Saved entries
::::::::::

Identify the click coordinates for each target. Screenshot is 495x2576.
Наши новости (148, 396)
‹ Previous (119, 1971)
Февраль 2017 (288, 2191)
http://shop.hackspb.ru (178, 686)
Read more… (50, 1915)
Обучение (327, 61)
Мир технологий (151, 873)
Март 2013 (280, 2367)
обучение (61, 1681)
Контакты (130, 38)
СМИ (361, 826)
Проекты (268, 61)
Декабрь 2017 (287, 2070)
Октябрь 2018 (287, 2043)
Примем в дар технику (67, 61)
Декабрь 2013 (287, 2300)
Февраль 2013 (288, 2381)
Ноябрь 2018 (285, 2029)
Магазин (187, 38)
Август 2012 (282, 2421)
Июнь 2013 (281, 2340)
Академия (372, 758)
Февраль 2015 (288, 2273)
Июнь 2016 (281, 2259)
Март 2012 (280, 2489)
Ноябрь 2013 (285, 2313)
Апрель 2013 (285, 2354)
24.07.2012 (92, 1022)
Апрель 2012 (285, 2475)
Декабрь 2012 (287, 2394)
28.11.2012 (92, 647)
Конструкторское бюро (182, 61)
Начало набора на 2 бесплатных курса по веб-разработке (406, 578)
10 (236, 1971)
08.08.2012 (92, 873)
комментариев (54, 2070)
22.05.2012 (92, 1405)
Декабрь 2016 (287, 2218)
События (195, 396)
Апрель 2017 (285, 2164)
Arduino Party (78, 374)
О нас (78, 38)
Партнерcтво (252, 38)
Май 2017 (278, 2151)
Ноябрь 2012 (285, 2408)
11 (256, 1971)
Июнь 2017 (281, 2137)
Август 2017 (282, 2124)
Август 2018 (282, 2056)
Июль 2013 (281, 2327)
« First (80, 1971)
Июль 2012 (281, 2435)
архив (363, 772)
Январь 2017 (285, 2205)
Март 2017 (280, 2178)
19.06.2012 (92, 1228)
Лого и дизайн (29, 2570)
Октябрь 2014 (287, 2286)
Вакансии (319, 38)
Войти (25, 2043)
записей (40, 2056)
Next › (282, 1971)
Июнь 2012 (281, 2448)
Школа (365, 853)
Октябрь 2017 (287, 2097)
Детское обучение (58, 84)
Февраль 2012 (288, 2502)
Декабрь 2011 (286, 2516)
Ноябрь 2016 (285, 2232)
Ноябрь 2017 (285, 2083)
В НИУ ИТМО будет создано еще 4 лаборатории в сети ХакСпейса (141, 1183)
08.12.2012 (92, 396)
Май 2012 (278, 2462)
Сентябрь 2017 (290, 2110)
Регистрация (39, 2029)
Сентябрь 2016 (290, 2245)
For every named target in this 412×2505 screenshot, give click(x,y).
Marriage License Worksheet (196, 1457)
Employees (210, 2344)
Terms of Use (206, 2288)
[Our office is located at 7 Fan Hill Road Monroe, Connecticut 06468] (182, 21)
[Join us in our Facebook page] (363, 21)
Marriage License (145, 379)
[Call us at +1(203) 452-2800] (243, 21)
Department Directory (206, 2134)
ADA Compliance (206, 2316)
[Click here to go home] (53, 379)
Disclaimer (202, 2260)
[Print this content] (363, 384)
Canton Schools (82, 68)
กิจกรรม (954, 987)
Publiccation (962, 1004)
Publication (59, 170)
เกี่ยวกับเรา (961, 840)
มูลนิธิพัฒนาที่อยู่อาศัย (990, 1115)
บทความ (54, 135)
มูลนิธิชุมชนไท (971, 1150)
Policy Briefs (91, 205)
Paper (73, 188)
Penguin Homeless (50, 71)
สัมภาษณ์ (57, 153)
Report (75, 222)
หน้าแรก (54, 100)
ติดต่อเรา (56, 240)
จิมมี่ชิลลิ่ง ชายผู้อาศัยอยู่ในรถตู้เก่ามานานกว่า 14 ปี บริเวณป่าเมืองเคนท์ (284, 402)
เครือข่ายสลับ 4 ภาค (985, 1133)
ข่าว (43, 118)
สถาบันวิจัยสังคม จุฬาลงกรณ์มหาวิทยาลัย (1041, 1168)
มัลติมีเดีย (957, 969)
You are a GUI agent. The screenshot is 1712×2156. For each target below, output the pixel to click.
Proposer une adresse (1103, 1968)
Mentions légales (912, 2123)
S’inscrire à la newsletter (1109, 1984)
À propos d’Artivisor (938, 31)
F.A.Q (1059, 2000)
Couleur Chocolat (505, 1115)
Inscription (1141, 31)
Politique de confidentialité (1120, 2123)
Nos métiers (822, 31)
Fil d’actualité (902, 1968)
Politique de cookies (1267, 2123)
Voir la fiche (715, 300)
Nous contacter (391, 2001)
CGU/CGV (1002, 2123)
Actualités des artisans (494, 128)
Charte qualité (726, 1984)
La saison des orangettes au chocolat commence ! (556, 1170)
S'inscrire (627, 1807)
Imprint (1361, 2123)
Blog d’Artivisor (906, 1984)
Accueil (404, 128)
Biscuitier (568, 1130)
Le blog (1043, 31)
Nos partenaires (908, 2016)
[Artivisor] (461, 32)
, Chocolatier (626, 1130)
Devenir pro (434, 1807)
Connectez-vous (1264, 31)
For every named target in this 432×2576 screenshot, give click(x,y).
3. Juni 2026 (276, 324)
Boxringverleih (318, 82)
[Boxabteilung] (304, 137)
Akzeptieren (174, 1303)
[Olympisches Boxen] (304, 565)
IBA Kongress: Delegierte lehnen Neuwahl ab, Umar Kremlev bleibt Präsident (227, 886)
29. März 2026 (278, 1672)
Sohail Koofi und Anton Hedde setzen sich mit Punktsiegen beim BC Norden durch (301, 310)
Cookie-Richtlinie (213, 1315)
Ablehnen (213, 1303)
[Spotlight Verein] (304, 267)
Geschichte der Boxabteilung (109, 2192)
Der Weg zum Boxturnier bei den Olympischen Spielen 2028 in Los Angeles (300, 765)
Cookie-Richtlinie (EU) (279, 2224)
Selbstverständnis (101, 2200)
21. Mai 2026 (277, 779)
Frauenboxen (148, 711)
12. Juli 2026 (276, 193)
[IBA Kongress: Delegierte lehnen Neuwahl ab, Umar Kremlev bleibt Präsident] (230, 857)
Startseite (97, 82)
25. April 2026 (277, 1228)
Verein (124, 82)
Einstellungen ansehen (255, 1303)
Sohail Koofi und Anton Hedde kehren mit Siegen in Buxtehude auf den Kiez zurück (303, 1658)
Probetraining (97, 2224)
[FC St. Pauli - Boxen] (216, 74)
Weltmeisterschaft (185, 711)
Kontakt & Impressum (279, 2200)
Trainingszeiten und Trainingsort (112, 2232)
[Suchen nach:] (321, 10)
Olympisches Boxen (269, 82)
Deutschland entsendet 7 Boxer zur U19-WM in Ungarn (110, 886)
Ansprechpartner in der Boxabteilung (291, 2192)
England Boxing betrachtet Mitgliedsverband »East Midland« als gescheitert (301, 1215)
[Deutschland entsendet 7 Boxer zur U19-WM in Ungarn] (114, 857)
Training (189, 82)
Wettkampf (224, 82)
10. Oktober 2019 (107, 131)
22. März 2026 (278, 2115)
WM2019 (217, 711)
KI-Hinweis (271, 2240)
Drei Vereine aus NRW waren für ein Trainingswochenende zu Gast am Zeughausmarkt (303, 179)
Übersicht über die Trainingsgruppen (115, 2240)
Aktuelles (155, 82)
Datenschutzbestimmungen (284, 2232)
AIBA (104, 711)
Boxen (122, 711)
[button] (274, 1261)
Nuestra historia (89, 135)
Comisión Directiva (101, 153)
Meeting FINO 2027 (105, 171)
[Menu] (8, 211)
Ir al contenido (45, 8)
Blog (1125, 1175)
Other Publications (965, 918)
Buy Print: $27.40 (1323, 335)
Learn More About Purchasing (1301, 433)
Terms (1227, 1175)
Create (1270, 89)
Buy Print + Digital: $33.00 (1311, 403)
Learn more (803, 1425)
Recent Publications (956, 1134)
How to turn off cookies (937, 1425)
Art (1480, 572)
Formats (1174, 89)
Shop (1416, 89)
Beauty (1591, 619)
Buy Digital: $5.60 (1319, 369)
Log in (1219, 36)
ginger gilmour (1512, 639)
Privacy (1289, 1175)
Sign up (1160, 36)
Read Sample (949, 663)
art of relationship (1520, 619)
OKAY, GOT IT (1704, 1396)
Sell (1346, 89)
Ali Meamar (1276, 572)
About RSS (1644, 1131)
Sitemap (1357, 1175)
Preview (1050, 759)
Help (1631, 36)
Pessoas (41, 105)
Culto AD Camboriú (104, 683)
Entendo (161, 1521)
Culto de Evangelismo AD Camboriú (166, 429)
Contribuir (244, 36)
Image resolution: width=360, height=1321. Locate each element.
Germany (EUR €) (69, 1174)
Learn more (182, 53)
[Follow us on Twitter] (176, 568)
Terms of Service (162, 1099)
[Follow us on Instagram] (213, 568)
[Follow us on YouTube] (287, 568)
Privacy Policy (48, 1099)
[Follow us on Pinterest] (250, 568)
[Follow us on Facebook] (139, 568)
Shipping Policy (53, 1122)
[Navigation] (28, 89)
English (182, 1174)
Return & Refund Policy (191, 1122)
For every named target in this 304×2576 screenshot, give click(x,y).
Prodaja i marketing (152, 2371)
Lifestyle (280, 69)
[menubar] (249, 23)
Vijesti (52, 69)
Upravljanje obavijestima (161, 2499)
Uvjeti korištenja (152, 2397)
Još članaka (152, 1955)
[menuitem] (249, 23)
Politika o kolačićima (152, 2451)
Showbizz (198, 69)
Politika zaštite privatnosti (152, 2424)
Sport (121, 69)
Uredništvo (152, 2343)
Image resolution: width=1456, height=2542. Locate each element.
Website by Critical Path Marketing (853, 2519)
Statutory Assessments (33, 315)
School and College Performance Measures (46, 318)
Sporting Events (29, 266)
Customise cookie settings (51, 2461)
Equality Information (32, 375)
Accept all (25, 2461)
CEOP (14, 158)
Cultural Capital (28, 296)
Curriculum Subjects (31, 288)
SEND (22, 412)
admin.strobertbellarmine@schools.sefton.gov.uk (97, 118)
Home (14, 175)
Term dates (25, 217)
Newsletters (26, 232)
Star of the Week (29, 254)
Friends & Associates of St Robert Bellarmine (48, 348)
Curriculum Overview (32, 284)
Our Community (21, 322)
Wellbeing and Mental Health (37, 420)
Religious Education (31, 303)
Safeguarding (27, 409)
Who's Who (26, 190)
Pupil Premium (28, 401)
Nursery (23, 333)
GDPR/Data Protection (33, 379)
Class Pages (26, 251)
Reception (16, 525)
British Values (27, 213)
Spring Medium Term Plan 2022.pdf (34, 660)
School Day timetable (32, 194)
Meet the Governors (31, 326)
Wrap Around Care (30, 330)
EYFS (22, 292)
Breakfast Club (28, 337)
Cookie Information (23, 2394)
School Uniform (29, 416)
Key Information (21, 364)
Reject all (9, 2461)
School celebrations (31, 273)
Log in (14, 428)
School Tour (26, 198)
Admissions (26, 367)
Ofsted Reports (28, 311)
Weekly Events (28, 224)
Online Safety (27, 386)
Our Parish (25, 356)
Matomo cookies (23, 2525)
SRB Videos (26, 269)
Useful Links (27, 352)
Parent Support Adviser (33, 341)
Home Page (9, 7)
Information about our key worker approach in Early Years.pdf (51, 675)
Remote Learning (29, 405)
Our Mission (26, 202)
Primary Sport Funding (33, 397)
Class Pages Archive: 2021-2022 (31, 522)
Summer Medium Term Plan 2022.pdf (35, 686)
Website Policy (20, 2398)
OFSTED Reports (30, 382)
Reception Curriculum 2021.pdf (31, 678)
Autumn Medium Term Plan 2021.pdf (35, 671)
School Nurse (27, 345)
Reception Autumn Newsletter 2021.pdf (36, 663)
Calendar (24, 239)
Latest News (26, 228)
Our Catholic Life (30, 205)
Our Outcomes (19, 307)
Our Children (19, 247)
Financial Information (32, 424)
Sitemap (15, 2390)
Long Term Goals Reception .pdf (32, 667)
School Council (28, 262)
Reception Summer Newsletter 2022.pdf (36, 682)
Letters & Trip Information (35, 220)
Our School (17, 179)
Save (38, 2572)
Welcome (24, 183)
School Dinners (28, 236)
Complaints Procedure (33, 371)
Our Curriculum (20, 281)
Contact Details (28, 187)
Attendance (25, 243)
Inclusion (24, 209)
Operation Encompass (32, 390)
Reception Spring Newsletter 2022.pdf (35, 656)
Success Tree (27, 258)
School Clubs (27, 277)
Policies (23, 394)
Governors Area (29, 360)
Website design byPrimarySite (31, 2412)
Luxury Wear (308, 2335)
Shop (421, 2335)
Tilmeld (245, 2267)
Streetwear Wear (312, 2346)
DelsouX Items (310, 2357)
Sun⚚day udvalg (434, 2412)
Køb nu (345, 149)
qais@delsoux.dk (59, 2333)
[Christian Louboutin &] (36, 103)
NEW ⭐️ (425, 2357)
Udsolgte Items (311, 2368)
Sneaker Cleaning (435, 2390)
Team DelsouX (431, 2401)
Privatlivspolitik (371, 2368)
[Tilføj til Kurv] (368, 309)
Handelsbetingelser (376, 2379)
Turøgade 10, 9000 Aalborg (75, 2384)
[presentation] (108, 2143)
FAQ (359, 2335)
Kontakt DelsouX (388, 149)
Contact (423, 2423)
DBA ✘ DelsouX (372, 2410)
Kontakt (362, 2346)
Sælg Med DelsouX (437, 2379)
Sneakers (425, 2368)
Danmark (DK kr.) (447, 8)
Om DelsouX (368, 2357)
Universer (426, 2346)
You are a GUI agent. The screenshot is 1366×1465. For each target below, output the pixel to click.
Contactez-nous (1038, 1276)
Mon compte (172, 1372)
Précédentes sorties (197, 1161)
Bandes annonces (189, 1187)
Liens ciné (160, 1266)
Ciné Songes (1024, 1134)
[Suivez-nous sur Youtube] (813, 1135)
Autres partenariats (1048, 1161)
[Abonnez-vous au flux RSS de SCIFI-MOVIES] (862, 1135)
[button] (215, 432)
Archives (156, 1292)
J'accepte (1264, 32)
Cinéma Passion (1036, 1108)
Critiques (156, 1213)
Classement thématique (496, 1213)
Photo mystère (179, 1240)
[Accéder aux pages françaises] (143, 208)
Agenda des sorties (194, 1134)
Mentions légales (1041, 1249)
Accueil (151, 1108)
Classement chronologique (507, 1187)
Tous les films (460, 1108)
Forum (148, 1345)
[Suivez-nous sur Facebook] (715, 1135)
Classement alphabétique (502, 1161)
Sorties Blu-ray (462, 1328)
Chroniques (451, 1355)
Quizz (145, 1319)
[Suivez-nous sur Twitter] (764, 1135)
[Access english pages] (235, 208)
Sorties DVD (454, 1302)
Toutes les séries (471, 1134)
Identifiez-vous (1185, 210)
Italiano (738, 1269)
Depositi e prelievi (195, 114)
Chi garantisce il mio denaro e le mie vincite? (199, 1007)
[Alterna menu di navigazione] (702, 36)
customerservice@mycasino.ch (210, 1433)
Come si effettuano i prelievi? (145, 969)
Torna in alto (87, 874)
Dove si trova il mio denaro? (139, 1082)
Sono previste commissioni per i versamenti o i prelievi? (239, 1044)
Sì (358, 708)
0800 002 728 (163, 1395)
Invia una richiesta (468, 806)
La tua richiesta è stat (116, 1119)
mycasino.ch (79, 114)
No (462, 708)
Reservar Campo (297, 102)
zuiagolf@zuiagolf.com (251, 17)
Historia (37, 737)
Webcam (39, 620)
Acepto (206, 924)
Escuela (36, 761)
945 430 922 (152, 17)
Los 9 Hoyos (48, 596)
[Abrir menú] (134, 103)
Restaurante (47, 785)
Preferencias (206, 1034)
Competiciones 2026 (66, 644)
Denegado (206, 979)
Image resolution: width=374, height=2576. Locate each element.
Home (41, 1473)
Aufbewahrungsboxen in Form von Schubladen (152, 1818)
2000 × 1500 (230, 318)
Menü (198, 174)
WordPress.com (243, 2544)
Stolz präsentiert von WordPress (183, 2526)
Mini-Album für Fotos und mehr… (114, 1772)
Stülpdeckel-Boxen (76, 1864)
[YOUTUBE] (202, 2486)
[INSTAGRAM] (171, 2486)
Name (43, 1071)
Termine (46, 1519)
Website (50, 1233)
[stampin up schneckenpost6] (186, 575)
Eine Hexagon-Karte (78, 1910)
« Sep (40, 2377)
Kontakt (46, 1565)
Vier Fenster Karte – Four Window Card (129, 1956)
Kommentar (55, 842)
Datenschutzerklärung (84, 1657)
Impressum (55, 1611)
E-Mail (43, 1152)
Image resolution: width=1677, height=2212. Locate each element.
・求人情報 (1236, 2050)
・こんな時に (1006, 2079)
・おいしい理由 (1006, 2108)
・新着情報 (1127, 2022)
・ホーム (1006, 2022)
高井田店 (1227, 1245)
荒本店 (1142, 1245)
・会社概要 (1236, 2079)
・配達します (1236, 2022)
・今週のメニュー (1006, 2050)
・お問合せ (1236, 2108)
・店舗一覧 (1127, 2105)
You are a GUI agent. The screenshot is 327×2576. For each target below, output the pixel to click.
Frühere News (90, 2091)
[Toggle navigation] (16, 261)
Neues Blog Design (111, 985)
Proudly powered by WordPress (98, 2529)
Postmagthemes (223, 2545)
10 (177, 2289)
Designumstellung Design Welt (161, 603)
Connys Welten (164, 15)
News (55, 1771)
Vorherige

::::::::::

WHAT THE TASK ASKS: Word for word, restate the lines above from the line containing "Précédentes sorties (197, 1161)" through the line containing "Classement thématique (496, 1213)", with both included and nothing else.

REPLY:
Précédentes sorties (197, 1161)
Bandes annonces (189, 1187)
Liens ciné (160, 1266)
Ciné Songes (1024, 1134)
[Suivez-nous sur Youtube] (813, 1135)
Autres partenariats (1048, 1161)
[Abonnez-vous au flux RSS de SCIFI-MOVIES] (862, 1135)
[button] (215, 432)
Archives (156, 1292)
J'accepte (1264, 32)
Cinéma Passion (1036, 1108)
Critiques (156, 1213)
Classement thématique (496, 1213)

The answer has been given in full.